» Excerpted passage:
== Segment start ==
Nepal´s growing environmental pain

Surya B. Prasai
This week the Bangkok Climate Change talks take place between 31 March to 4 April 2008 at the United Nations Conference Centre (UNCC) of the Economic and Social Commission for Asia and the Pacific (ESCAP). The talks in which Nepal will also participate as a principal signatory of the UNFCCC´s Bali Pact will focus on the long term cooperative action and further commitments to the Kyoto Protocol. It will try to advance the Bali Road map and to highlight what is considered a stronger developing country perspective on country response strategies to the overall Bali commitments.

After the Bali summit, held in the first and second weeks of December 2007, Nepali environmentalists came back with the jubilant announcement, " We have now signed the Bali pact." Bali after all was the first major global summit to discuss climate change and how it affects the worldīs future populations. Nepalīs ´environmentalists´ even commented on how happy they were that some of the delegates mentioned their country by name at least from the humanitarian standpoint of how a civil conflict had taken excruciating toll on the national environment. Many industrialized countries did promise to help Nepal, but then these have to be tied up to some bilateral modicum of aid and program signatures and usually that volume of aid that trickles down in the end is not worthy of international mention.
== Segment end ==
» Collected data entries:
== Segment start ==
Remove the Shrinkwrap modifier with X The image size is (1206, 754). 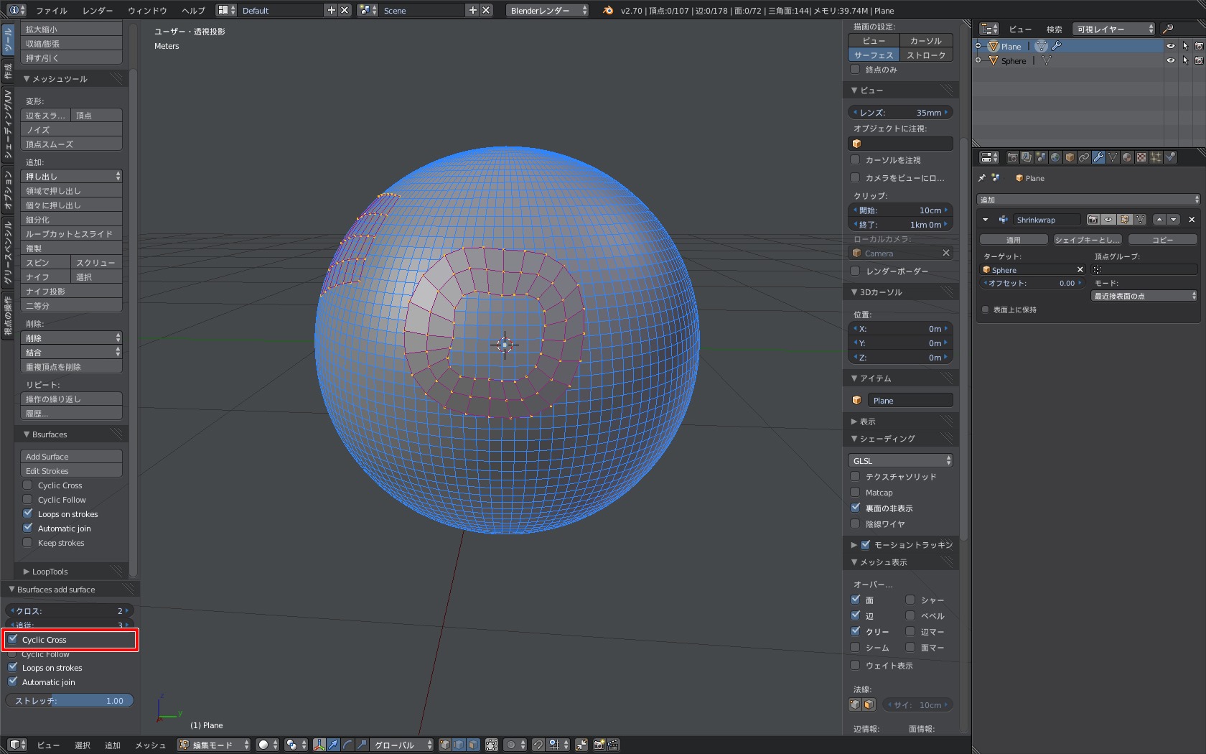pyautogui.click(x=1192, y=220)
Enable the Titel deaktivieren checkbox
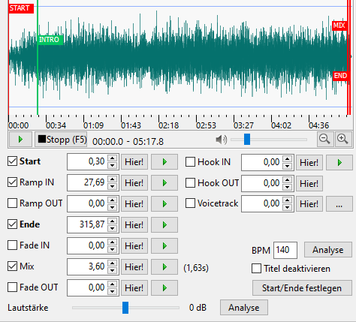The width and height of the screenshot is (356, 322). [257, 269]
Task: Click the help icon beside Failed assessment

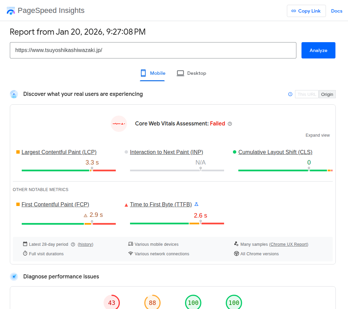Action: coord(230,124)
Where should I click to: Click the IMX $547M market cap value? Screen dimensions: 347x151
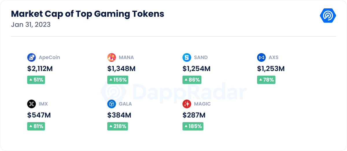coord(39,115)
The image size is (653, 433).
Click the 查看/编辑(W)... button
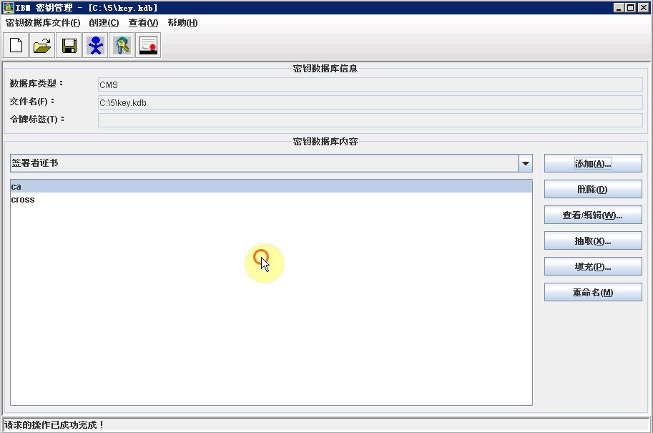click(x=592, y=215)
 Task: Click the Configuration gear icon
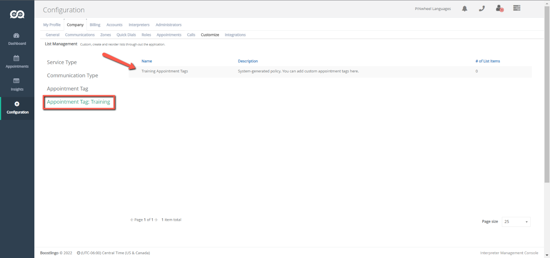point(17,104)

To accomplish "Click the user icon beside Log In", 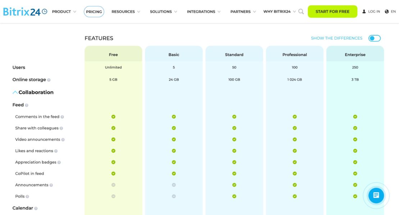I will tap(364, 12).
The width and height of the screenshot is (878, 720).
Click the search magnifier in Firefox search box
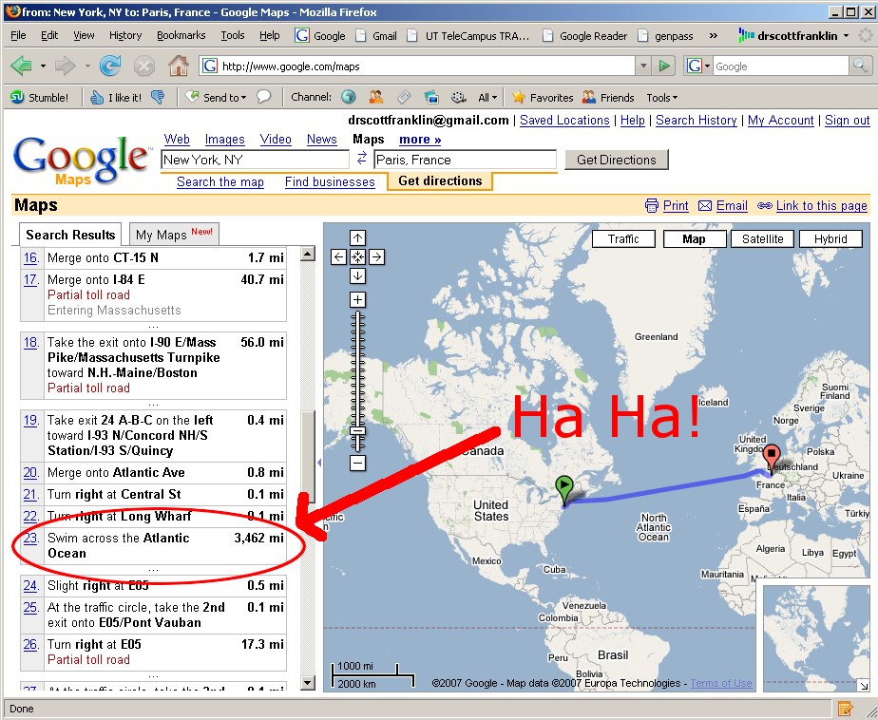tap(860, 66)
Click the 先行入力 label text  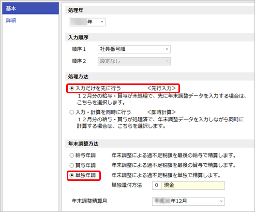161,88
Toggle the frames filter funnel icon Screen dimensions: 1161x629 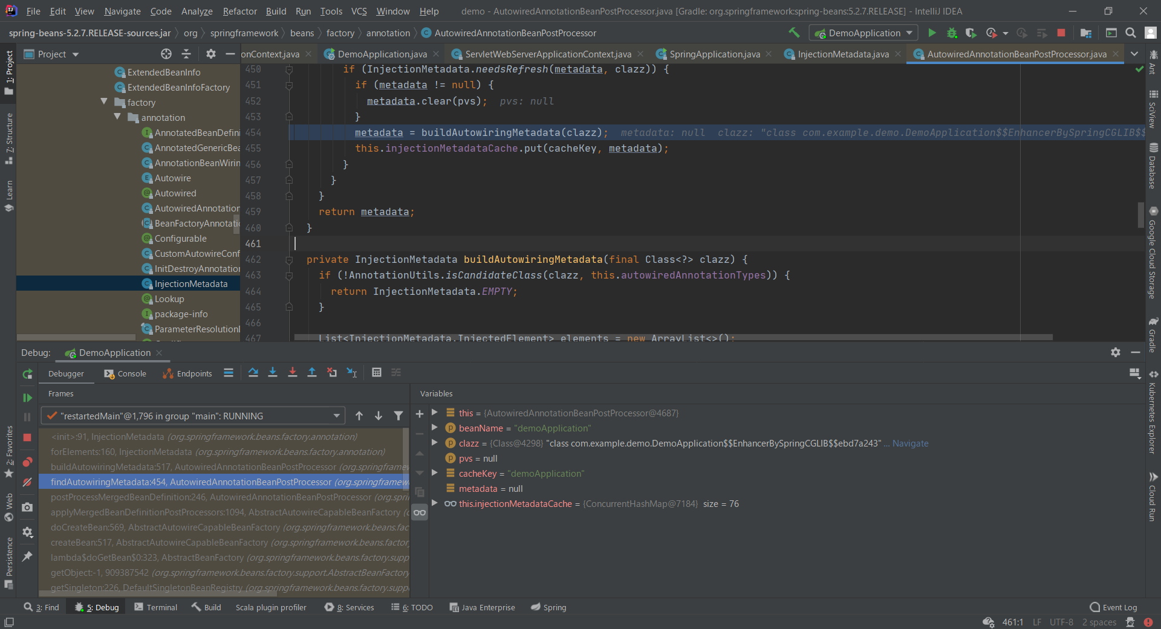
== Segment end ==
» Directions:
- A) Rewrite the piece on Nepal's environment starting with "Nepal´s growing environmental" and going on through "overall Bali commitments.", using "negotiations" wherever "talks" appears.
- B) Using the piece on Nepal's environment, say whether each statement agrees with it, answering yes or no and quoting the deciding words: (i) The Bangkok talks run from 31 March to 4 April 2008. (ii) The Bali summit was held in November 2007. (iii) Industrialized countries refused to help Nepal.
The records are material separate from the text.

» Solutions for each task:
- A)
Nepal´s growing environmental pain

Surya B. Prasai
This week the Bangkok Climate Change negotiations take place between 31 March to 4 April 2008 at the United Nations Conference Centre (UNCC) of the Economic and Social Commission for Asia and the Pacific (ESCAP). The negotiations in which Nepal will also participate as a principal signatory of the UNFCCC´s Bali Pact will focus on the long term cooperative action and further commitments to the Kyoto Protocol. It will try to advance the Bali Road map and to highlight what is considered a stronger developing country perspective on country response strategies to the overall Bali commitments.

- B)
(i) Yes: "take place between 31 March to 4 April 2008"
(ii) No: "held in the first and second weeks of December 2007"
(iii) No: "Many industrialized countries did promise to help Nepal"